▸ Work to complete:
Type out the entries again, keeping every word unchanged.

[Records for processing Boundary: Start]

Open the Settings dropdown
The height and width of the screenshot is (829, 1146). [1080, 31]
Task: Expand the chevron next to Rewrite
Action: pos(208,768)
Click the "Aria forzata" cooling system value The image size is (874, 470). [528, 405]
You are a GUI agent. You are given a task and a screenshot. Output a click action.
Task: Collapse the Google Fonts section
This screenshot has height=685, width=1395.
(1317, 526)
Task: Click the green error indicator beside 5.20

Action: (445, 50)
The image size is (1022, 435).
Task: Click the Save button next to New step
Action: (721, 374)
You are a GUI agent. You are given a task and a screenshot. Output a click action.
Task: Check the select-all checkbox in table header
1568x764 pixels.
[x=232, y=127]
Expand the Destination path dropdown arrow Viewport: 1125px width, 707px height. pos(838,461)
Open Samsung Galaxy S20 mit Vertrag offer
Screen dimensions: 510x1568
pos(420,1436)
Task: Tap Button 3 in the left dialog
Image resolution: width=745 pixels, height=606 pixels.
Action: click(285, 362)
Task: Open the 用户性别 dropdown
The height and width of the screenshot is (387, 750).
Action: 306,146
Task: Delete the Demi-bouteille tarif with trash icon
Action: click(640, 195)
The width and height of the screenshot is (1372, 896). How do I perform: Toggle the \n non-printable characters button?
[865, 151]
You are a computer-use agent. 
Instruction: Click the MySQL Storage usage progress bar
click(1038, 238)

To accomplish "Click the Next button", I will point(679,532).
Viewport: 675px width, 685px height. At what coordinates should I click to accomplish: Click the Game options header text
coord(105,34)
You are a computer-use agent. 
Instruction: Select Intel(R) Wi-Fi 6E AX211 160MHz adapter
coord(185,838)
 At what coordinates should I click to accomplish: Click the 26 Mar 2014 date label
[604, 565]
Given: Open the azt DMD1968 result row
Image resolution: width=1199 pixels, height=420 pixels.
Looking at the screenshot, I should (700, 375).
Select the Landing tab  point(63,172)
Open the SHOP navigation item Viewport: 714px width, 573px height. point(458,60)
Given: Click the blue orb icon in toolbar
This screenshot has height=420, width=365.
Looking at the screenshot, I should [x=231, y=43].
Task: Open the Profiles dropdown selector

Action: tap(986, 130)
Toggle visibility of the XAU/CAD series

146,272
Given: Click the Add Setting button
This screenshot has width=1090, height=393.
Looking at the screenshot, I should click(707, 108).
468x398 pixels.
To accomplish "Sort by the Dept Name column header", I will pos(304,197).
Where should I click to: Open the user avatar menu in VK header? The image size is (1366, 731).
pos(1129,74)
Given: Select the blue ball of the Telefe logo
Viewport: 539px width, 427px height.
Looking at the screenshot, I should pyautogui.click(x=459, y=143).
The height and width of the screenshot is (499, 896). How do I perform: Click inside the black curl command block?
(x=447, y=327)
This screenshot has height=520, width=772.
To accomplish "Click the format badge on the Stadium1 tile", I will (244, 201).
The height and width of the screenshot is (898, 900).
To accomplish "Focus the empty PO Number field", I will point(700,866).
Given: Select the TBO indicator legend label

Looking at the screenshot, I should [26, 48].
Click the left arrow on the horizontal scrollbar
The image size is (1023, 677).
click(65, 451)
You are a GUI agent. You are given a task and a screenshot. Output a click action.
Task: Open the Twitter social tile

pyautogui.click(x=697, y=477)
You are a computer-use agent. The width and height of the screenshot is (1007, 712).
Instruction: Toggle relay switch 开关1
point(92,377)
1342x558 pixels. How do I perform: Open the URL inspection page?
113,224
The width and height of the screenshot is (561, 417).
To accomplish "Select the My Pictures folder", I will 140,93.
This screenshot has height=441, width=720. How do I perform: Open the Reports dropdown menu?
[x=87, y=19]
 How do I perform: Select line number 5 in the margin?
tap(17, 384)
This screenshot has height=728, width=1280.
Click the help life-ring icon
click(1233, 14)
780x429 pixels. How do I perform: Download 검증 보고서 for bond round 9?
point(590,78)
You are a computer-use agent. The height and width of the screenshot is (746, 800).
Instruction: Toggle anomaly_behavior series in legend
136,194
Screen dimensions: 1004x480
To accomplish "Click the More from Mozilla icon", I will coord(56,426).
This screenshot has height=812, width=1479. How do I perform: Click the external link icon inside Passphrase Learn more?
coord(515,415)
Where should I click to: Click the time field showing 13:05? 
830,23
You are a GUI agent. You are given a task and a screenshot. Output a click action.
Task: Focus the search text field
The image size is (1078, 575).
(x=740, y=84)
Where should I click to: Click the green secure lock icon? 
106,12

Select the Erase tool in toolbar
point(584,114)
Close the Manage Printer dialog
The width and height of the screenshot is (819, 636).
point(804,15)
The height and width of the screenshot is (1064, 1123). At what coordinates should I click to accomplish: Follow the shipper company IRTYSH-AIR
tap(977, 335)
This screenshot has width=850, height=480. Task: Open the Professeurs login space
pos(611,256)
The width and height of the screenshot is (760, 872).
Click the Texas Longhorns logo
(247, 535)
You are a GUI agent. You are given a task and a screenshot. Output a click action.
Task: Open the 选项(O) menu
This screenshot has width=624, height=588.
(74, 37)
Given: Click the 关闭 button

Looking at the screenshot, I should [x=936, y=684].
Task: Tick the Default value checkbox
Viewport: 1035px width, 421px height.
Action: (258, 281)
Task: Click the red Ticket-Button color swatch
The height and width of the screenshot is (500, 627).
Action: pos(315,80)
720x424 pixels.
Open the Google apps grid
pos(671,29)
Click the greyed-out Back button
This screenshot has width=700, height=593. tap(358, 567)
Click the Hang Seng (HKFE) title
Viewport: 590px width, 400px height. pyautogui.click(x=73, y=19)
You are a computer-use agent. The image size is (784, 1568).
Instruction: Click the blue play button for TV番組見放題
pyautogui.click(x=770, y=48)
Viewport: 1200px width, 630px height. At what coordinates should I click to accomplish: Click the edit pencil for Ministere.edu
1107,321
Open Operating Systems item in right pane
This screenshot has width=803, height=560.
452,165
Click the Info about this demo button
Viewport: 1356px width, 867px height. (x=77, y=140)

[Records for processing Boundary: End]

▸ Written solution:
Open the Settings dropdown
The height and width of the screenshot is (829, 1146). [1080, 31]
Task: Expand the chevron next to Rewrite
Action: pos(208,768)
Click the "Aria forzata" cooling system value The image size is (874, 470). [528, 405]
You are a GUI agent. You are given a task and a screenshot. Output a click action.
Task: Collapse the Google Fonts section
This screenshot has height=685, width=1395.
(1317, 526)
Task: Click the green error indicator beside 5.20

Action: (445, 50)
The image size is (1022, 435).
Task: Click the Save button next to New step
Action: (721, 374)
You are a GUI agent. You are given a task and a screenshot. Output a click action.
Task: Check the select-all checkbox in table header
1568x764 pixels.
[x=232, y=127]
Expand the Destination path dropdown arrow Viewport: 1125px width, 707px height. pos(838,461)
Open Samsung Galaxy S20 mit Vertrag offer
Screen dimensions: 510x1568
pos(420,1436)
Task: Tap Button 3 in the left dialog
Image resolution: width=745 pixels, height=606 pixels.
Action: click(285, 362)
Task: Open the 用户性别 dropdown
The height and width of the screenshot is (387, 750).
Action: 306,146
Task: Delete the Demi-bouteille tarif with trash icon
Action: click(640, 195)
The width and height of the screenshot is (1372, 896). How do I perform: Toggle the \n non-printable characters button?
[865, 151]
You are a computer-use agent. 
Instruction: Click the MySQL Storage usage progress bar
click(1038, 238)

To accomplish "Click the Next button", I will point(679,532).
Viewport: 675px width, 685px height. At what coordinates should I click to accomplish: Click the Game options header text
coord(105,34)
You are a computer-use agent. 
Instruction: Select Intel(R) Wi-Fi 6E AX211 160MHz adapter
coord(185,838)
 At what coordinates should I click to accomplish: Click the 26 Mar 2014 date label
[604, 565]
Given: Open the azt DMD1968 result row
Image resolution: width=1199 pixels, height=420 pixels.
Looking at the screenshot, I should (700, 375).
Select the Landing tab  point(63,172)
Open the SHOP navigation item Viewport: 714px width, 573px height. point(458,60)
Given: Click the blue orb icon in toolbar
This screenshot has height=420, width=365.
Looking at the screenshot, I should [x=231, y=43].
Task: Open the Profiles dropdown selector

Action: tap(986, 130)
Toggle visibility of the XAU/CAD series

146,272
Given: Click the Add Setting button
This screenshot has width=1090, height=393.
Looking at the screenshot, I should click(707, 108).
468x398 pixels.
To accomplish "Sort by the Dept Name column header", I will pos(304,197).
Where should I click to: Open the user avatar menu in VK header? The image size is (1366, 731).
pos(1129,74)
Given: Select the blue ball of the Telefe logo
Viewport: 539px width, 427px height.
Looking at the screenshot, I should pyautogui.click(x=459, y=143).
The height and width of the screenshot is (499, 896). How do I perform: Click inside the black curl command block?
(x=447, y=327)
This screenshot has height=520, width=772.
To accomplish "Click the format badge on the Stadium1 tile", I will (244, 201).
The height and width of the screenshot is (898, 900).
To accomplish "Focus the empty PO Number field", I will point(700,866).
Given: Select the TBO indicator legend label

Looking at the screenshot, I should [26, 48].
Click the left arrow on the horizontal scrollbar
The image size is (1023, 677).
click(65, 451)
You are a GUI agent. You are given a task and a screenshot. Output a click action.
Task: Open the Twitter social tile

pyautogui.click(x=697, y=477)
You are a computer-use agent. The width and height of the screenshot is (1007, 712).
Instruction: Toggle relay switch 开关1
point(92,377)
1342x558 pixels. How do I perform: Open the URL inspection page?
113,224
The width and height of the screenshot is (561, 417).
To accomplish "Select the My Pictures folder", I will 140,93.
This screenshot has height=441, width=720. How do I perform: Open the Reports dropdown menu?
[x=87, y=19]
 How do I perform: Select line number 5 in the margin?
tap(17, 384)
This screenshot has height=728, width=1280.
Click the help life-ring icon
click(1233, 14)
780x429 pixels. How do I perform: Download 검증 보고서 for bond round 9?
point(590,78)
You are a computer-use agent. The height and width of the screenshot is (746, 800).
Instruction: Toggle anomaly_behavior series in legend
136,194
Screen dimensions: 1004x480
To accomplish "Click the More from Mozilla icon", I will coord(56,426).
This screenshot has height=812, width=1479. How do I perform: Click the external link icon inside Passphrase Learn more?
coord(515,415)
Where should I click to: Click the time field showing 13:05? 
830,23
You are a GUI agent. You are given a task and a screenshot. Output a click action.
Task: Focus the search text field
The image size is (1078, 575).
(x=740, y=84)
Where should I click to: Click the green secure lock icon? 
106,12

Select the Erase tool in toolbar
point(584,114)
Close the Manage Printer dialog
The width and height of the screenshot is (819, 636).
point(804,15)
The height and width of the screenshot is (1064, 1123). At what coordinates should I click to accomplish: Follow the shipper company IRTYSH-AIR
tap(977, 335)
This screenshot has width=850, height=480. Task: Open the Professeurs login space
pos(611,256)
The width and height of the screenshot is (760, 872).
Click the Texas Longhorns logo
(247, 535)
You are a GUI agent. You are given a task and a screenshot. Output a click action.
Task: Open the 选项(O) menu
This screenshot has width=624, height=588.
(74, 37)
Given: Click the 关闭 button

Looking at the screenshot, I should [x=936, y=684].
Task: Tick the Default value checkbox
Viewport: 1035px width, 421px height.
Action: (258, 281)
Task: Click the red Ticket-Button color swatch
The height and width of the screenshot is (500, 627).
Action: pos(315,80)
720x424 pixels.
Open the Google apps grid
pos(671,29)
Click the greyed-out Back button
This screenshot has width=700, height=593. tap(358, 567)
Click the Hang Seng (HKFE) title
Viewport: 590px width, 400px height. pyautogui.click(x=73, y=19)
You are a computer-use agent. The image size is (784, 1568).
Instruction: Click the blue play button for TV番組見放題
pyautogui.click(x=770, y=48)
Viewport: 1200px width, 630px height. At what coordinates should I click to accomplish: Click the edit pencil for Ministere.edu
1107,321
Open Operating Systems item in right pane
This screenshot has width=803, height=560.
452,165
Click the Info about this demo button
Viewport: 1356px width, 867px height. (x=77, y=140)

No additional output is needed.